▶ [Explore the material]:
1/ List the problems that, according to the news article below about Hannah Anderson's brain injury, were still part of her life after her recovery.
2/ Carry on the news article below about Hannah Anderson's hyperbaric oxygen therapy, picking up after its final sentence.

▶ [Text excerpt]:

++++++++++++++++++++

After traumatic brain injury from near fatal crash, oxygen therapy gives ND woman her life back
LEEDS, N.D. — Since a near-fatal accident in November of 2007, Hannah Anderson has had to deal with more than any human should ever have to face.
With a traumatic brain injury from the crash, she had to learn to walk, talk, breathe and eat all over again.
Through three months of care at Gillette Children's Hospital in St. Paul and then extensive therapies back home at a nearby Devils Lake facility, she was able to recover — somewhat.
But the daily migraine headaches, brain fog, short-term memory loss, near sleepless nights and exhaustion were still part of her life.
In January, at the suggestion of a family friend, the now 27-year-old and her mother, Lisa Anderson, decided to give hyperbaric oxygen therapy a try.
Hannah Anderson went through two treatments a day for five days under the care of Dr. Daphne Denham at the Healing with Hyperbarics clinic in south Fargo. Denham made no promises when they arrived for the $150 per treatment plan, Lisa said.
What happened next was what Hannah Anderson and her mother said was "absolutely amazing."

++++++++++++++++++++

▶ [Raw data]:
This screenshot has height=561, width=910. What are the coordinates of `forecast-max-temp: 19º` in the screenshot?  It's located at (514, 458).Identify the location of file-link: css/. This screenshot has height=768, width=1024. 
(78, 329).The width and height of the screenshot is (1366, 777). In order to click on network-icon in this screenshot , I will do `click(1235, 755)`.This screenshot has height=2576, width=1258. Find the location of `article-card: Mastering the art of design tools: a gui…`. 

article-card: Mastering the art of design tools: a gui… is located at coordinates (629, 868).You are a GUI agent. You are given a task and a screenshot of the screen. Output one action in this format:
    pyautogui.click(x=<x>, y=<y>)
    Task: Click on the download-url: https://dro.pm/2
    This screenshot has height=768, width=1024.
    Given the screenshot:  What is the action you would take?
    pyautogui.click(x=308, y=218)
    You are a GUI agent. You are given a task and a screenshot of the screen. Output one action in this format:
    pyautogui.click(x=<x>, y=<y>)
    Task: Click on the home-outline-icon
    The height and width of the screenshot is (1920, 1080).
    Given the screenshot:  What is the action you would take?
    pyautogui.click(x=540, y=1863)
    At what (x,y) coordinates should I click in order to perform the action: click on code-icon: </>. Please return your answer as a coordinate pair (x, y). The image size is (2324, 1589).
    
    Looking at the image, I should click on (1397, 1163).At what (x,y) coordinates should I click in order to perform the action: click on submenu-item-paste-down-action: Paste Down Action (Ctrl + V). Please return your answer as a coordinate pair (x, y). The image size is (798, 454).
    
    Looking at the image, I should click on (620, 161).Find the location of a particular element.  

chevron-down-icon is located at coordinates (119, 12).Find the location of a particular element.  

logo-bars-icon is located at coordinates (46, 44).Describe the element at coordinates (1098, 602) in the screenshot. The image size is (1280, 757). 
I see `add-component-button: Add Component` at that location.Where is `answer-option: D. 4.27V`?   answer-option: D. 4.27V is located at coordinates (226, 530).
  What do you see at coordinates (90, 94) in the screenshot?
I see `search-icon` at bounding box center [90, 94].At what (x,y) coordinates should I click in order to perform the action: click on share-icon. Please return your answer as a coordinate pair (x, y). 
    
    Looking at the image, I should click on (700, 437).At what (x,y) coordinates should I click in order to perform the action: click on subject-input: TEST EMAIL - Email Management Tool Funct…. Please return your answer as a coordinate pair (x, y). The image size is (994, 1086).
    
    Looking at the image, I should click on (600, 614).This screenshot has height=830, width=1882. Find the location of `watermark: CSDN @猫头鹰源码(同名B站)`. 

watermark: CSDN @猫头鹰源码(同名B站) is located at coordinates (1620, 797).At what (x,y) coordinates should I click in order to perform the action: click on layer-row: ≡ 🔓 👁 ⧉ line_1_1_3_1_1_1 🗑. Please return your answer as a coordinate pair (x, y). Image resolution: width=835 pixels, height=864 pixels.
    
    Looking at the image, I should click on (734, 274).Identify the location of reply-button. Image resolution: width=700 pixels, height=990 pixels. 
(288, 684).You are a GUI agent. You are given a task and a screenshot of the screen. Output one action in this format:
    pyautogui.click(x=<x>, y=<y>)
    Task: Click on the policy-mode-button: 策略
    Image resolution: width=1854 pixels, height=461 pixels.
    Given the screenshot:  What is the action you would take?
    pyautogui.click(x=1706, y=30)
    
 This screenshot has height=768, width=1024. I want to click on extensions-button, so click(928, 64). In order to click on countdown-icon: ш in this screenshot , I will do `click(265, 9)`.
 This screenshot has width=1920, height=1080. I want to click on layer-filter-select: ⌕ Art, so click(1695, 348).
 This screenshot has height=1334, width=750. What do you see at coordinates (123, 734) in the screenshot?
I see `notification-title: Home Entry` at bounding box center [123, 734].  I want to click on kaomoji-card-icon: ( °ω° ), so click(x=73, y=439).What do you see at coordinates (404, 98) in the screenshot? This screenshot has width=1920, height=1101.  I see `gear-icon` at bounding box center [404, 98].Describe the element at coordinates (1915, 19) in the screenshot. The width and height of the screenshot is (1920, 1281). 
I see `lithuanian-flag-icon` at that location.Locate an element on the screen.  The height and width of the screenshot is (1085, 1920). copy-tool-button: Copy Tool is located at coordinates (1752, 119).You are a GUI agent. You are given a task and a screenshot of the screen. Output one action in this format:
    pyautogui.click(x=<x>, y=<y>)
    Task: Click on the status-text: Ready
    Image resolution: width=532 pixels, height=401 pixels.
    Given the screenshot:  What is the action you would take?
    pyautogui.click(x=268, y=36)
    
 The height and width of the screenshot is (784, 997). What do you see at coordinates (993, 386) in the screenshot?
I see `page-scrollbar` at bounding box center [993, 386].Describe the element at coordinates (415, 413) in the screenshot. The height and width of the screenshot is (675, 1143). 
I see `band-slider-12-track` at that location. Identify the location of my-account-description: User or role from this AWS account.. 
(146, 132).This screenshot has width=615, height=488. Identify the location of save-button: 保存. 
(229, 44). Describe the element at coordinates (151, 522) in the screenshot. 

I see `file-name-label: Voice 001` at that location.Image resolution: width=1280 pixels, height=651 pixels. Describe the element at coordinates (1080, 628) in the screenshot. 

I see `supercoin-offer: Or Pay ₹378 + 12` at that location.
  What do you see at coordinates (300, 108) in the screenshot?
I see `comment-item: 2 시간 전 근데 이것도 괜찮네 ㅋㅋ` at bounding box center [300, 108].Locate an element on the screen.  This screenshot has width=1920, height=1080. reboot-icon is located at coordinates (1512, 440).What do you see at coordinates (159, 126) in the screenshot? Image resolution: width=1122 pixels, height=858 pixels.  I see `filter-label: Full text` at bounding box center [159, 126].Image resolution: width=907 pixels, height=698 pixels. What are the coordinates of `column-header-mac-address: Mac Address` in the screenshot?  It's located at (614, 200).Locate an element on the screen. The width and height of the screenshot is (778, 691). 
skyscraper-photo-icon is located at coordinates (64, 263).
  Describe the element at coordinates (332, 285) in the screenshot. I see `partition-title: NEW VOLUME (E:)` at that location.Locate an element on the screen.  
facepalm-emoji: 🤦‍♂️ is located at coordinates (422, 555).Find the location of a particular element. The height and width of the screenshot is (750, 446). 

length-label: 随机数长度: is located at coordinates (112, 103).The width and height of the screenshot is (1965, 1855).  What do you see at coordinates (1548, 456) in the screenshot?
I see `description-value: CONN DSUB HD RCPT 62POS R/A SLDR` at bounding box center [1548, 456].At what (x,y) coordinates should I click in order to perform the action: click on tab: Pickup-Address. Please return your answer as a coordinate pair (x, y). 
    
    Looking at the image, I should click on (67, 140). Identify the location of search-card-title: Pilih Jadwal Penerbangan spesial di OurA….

++++++++++++++++++++

▶ [Answer list]:
1/ daily migraine headaches, brain fog, short-term memory loss, near sleepless nights, exhaustion

2/
About halfway through the five-day treatments, Hannah Anderson said her "brain fog" lifted for the first time in more than 11 years.
But it goes much further than that. Her headaches and migraines have dramatically decreased if not almost disappeared.
She's also sleeping better, has less anxiety and more energy.
In other words, the therapy was a type of "miracle cure," her mother said.
"I feel more normal than I ever have in my life," said Hannah Anderson, who is now working as paraprofessional at the nearby Minnewaukan School.
She also said she now has a better short-term memory which helps with her tasks at work.
The mother and daughter have nothing but words of praise for Denham.
"It's by the grace of God," that she came to North Dakota to open a clinic from her one in Illinois, Hannah Anderson said.